Dataset excerpts
- - -
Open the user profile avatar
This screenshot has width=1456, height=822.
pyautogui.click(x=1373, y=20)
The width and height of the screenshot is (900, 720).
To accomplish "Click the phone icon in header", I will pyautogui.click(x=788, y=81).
- - -
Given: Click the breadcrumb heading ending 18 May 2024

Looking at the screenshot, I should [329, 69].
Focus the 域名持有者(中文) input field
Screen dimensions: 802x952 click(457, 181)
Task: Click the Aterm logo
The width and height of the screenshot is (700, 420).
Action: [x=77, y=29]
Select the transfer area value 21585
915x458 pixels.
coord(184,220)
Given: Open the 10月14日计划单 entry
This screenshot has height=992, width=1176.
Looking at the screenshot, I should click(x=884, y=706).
- - -
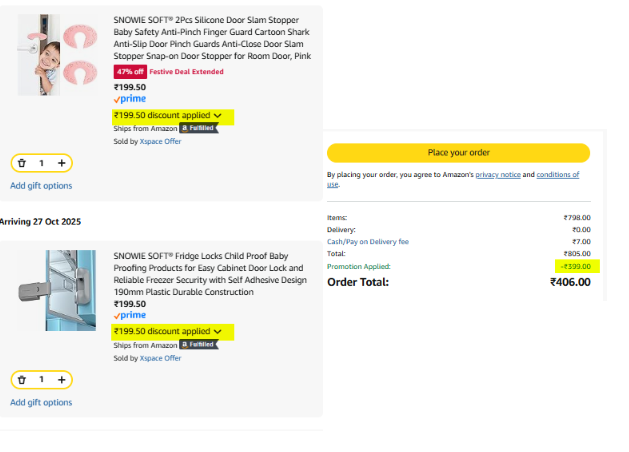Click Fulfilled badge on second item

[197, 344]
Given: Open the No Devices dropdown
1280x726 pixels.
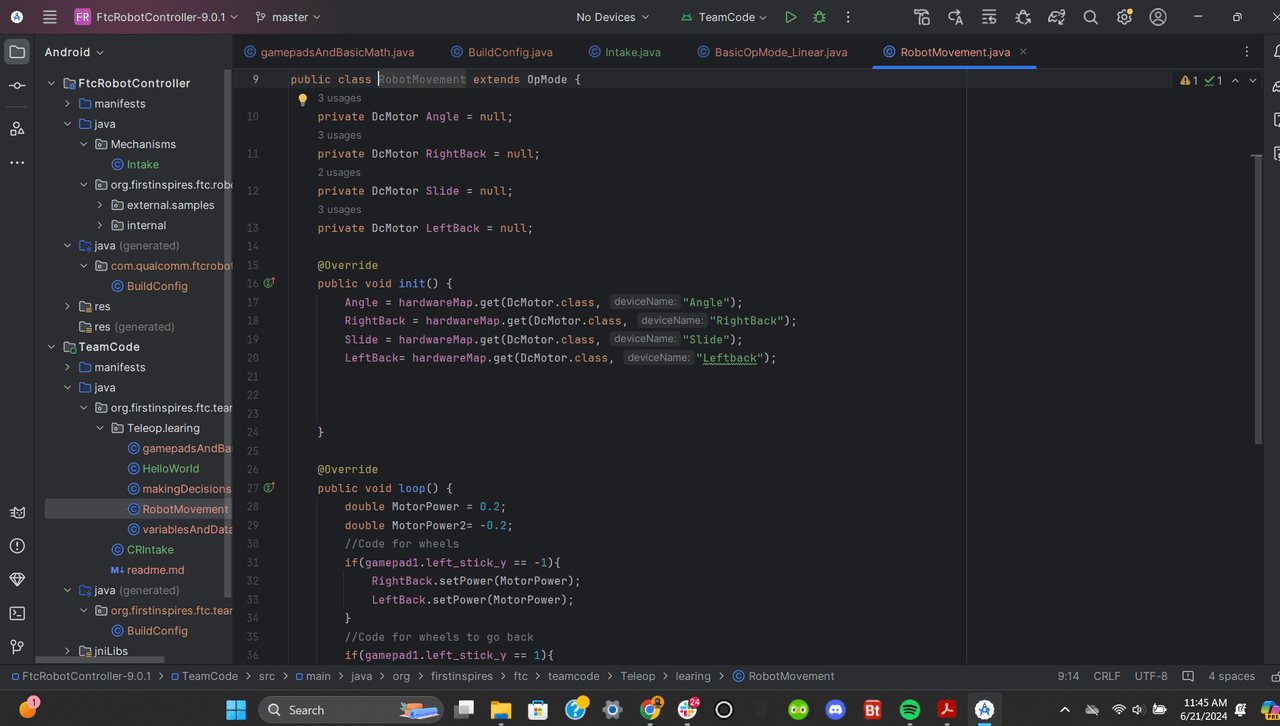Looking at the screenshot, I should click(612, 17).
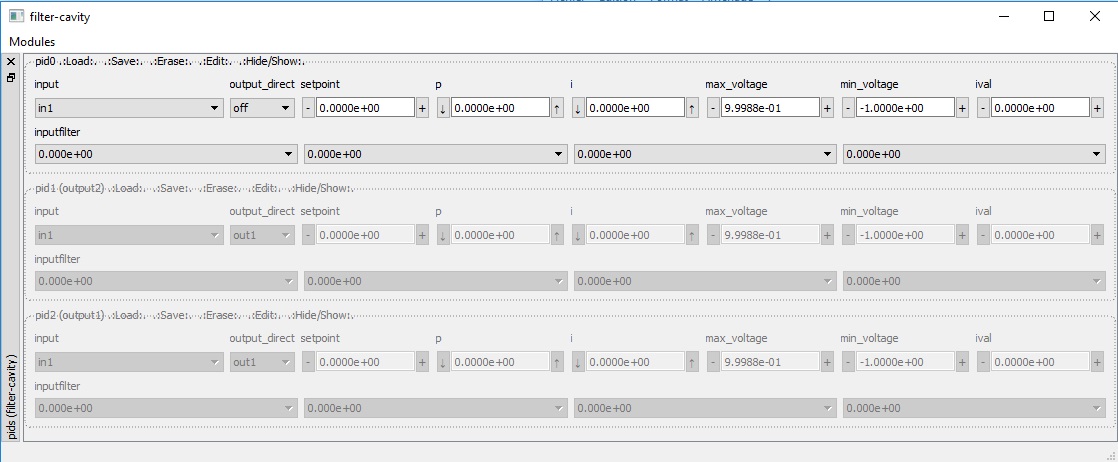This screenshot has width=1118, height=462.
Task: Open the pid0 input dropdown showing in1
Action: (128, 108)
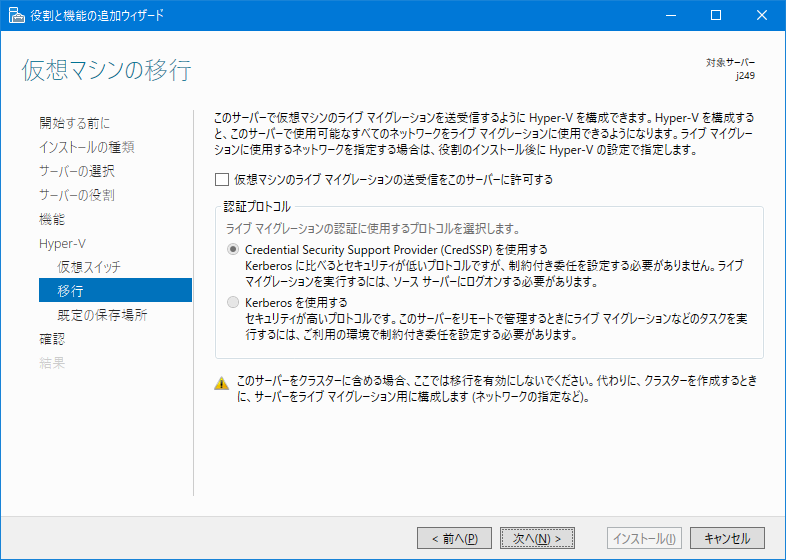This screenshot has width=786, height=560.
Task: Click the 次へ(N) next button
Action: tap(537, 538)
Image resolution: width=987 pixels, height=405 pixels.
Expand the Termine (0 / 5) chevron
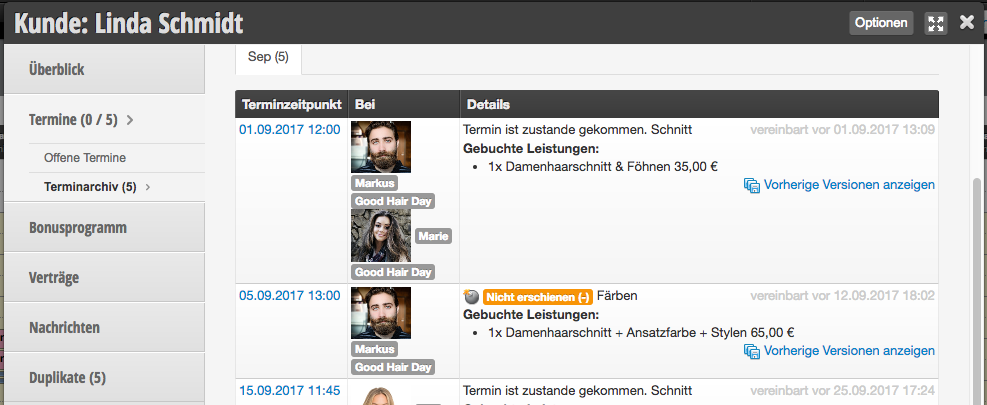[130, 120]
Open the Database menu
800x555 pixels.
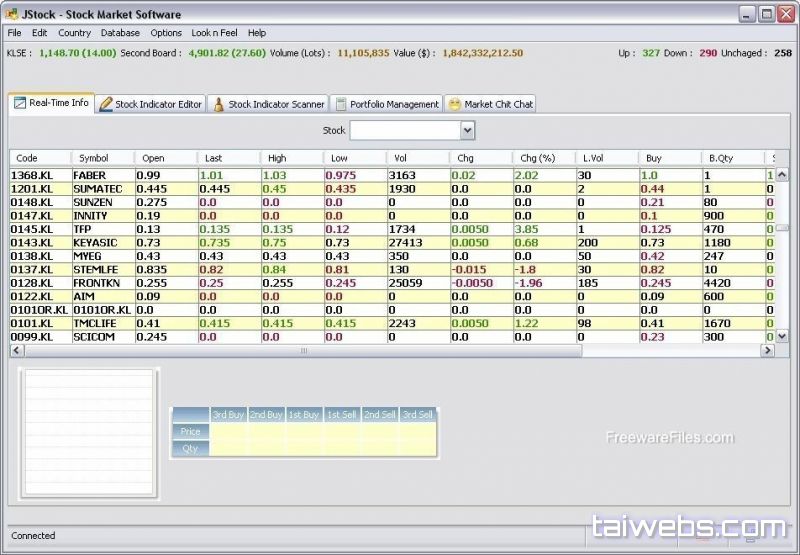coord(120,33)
- - -
* WORK TO BE COMPLETED *
The copy should hold only the lines from the one with "Given: Open the No Devices dropdown" through the one with "Open the Database menu", exactly as they stand above. Leave out the pictures.

* OUTPUT FOR THIS TASK *
Given: Open the No Devices dropdown
1280x726 pixels.
Looking at the screenshot, I should click(612, 17).
This screenshot has width=1118, height=462.
Task: Open the pid0 input dropdown showing in1
Action: (128, 108)
This screenshot has width=786, height=560.
Task: Click the 次へ(N) next button
Action: tap(537, 538)
Image resolution: width=987 pixels, height=405 pixels.
Expand the Termine (0 / 5) chevron
[130, 120]
Open the Database menu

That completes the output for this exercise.